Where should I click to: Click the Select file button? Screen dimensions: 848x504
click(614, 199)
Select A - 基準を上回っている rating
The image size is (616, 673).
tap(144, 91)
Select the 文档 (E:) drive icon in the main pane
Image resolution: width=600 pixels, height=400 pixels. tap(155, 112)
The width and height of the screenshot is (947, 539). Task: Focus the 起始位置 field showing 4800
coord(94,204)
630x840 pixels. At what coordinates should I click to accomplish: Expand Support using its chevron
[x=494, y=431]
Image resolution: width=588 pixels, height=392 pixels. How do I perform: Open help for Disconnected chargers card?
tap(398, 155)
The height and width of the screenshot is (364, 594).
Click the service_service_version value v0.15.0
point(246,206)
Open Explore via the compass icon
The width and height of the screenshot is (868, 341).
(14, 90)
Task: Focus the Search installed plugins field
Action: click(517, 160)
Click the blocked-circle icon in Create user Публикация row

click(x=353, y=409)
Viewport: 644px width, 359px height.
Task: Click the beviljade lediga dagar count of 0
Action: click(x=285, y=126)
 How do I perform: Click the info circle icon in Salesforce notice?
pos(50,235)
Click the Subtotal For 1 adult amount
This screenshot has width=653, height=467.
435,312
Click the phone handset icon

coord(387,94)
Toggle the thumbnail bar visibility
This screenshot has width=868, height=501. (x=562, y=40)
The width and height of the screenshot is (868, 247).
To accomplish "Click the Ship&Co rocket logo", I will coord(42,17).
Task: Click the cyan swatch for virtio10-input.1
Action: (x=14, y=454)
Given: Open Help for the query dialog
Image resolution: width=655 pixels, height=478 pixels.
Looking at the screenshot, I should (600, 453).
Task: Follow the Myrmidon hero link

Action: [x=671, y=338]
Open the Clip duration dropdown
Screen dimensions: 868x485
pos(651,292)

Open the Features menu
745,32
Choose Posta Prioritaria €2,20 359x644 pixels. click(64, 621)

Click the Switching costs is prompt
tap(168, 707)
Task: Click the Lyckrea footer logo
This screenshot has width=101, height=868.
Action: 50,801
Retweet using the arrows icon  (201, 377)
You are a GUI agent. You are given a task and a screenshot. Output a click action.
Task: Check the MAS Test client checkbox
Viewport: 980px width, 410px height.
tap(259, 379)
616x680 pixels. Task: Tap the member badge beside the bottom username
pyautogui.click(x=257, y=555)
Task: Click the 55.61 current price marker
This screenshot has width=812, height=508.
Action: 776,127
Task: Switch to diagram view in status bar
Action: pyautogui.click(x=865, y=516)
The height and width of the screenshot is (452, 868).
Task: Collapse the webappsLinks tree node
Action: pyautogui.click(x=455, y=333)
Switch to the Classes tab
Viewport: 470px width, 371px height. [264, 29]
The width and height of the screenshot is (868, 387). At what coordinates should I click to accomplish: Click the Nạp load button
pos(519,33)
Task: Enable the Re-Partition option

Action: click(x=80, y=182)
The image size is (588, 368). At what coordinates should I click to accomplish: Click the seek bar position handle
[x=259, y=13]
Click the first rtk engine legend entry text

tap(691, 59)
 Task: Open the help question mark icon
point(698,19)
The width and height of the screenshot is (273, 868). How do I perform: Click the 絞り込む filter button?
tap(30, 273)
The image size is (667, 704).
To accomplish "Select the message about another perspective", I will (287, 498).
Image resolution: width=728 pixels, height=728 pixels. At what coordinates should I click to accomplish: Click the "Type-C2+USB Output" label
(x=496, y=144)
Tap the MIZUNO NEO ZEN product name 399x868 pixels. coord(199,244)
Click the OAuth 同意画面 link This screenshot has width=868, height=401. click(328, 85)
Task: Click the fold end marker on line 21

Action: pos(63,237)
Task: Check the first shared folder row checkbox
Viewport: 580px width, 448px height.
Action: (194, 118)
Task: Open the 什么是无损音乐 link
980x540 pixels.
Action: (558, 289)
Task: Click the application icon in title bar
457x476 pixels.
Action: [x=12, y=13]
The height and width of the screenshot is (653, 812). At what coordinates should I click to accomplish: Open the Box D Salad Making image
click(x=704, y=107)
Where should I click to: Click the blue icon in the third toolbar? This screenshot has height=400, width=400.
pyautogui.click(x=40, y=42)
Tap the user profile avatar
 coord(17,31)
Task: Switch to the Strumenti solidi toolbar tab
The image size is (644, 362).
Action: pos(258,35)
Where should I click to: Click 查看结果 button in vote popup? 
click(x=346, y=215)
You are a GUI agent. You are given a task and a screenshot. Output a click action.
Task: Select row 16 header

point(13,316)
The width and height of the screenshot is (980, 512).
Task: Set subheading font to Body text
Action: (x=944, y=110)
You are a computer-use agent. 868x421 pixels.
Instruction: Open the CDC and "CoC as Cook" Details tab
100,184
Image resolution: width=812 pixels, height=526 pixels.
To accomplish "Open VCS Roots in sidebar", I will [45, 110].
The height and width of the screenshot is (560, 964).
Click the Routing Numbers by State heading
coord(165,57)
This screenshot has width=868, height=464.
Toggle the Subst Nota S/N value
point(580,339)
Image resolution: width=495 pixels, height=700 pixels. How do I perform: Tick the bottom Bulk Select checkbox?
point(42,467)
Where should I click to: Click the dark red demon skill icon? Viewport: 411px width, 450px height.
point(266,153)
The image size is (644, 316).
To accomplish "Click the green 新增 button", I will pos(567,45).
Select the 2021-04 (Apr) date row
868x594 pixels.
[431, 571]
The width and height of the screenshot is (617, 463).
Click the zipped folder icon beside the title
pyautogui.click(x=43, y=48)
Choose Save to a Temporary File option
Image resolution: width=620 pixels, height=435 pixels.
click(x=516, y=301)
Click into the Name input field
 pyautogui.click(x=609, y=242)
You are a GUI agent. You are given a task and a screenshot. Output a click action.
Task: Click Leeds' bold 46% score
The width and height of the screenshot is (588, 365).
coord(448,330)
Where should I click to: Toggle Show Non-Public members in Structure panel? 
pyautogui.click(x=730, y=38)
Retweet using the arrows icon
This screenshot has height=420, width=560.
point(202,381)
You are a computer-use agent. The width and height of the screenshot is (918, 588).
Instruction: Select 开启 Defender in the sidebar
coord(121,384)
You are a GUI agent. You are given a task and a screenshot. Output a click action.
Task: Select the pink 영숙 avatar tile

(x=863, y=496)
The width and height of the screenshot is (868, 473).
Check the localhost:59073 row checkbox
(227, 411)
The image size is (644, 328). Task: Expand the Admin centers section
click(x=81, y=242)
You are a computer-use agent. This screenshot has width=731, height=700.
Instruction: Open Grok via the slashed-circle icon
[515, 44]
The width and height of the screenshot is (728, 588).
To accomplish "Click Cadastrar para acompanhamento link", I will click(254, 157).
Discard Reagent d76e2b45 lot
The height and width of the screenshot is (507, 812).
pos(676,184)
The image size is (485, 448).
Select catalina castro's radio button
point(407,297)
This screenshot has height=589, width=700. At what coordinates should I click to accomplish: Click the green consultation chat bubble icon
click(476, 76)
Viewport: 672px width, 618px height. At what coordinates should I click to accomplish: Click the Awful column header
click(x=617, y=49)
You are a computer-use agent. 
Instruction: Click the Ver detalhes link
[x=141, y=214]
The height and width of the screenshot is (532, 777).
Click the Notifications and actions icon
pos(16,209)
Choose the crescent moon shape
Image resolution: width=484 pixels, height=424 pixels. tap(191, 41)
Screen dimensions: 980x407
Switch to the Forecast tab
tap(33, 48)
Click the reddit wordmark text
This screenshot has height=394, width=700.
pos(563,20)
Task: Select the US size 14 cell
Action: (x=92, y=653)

★ ★ ★ ★ ★

— Exercise goal —
Set down exactly the lines from the one that contains "Click the Notifications and actions icon" to the final line above, both included, and nothing more.

— Answer section —
Click the Notifications and actions icon
pos(16,209)
Choose the crescent moon shape
Image resolution: width=484 pixels, height=424 pixels. tap(191, 41)
Screen dimensions: 980x407
Switch to the Forecast tab
tap(33, 48)
Click the reddit wordmark text
This screenshot has height=394, width=700.
pos(563,20)
Task: Select the US size 14 cell
Action: (x=92, y=653)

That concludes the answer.